Agreed, it's more about attitude than anything... maybe some rules for intimidation and bluffing... and a general knowledge of the local criminal networks.

D-503

Quote from: stu2000;410861I can't think of anything better than MSPE, which you mentioned in your original post. It's perfect.

Sadly I sold it recently figuring I'd never use it.

I'll probably use CoC, incorporating my intimidation rules (based on a post of Kyle's actually, I'll set them out later).  That's worked well in the past.

Thanks for all the comments, one of the players said he'd read a couple of Sam Spades or hire a movie, which suggests that the atmosphere should be ok and as noted that is the key thing.
I roll to disbelieve.

RPGPundit

Quote from: Cylonophile;410885To be honest and hopefully helpful, a hardboiled detective is a matter of roleplaying. The player either plays his as a HBD or he doesn't, the system is largely irrelevant as to whether or not you get a HBD atmosphere.

Actually, most "Hardboiled detectives" have little to any personality, particularly in the classic pulp stories (the famous "detective with no name" springs to mind).  You know almost nothing about them, they rarely if ever grow or change in any way.

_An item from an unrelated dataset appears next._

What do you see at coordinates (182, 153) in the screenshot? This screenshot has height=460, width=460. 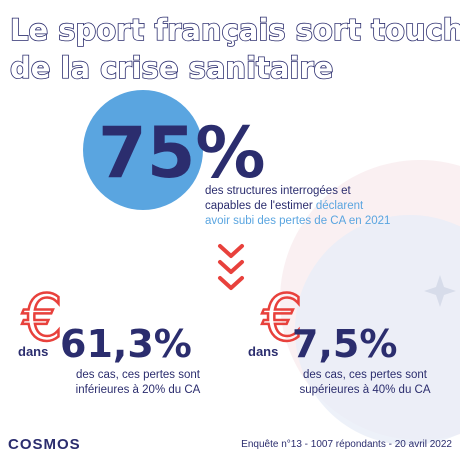 I see `headline-value: 75%` at bounding box center [182, 153].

So what makes it a detective story is actually everything going on AROUND the detective.  Its the ambiance, the gruesome crime, the knowledge of mob life, all the sexy and lurid details of the criminal underworld.

So really what you need is something that is a good sourcebook of information about that sort of thing, because a Detective campaign will have little if anything to do with how people play their detectives (which could easily have less personality than your typical dungeon-crawl D&D character) but how well the GM creates the WORLD of noir/pulp detective stories.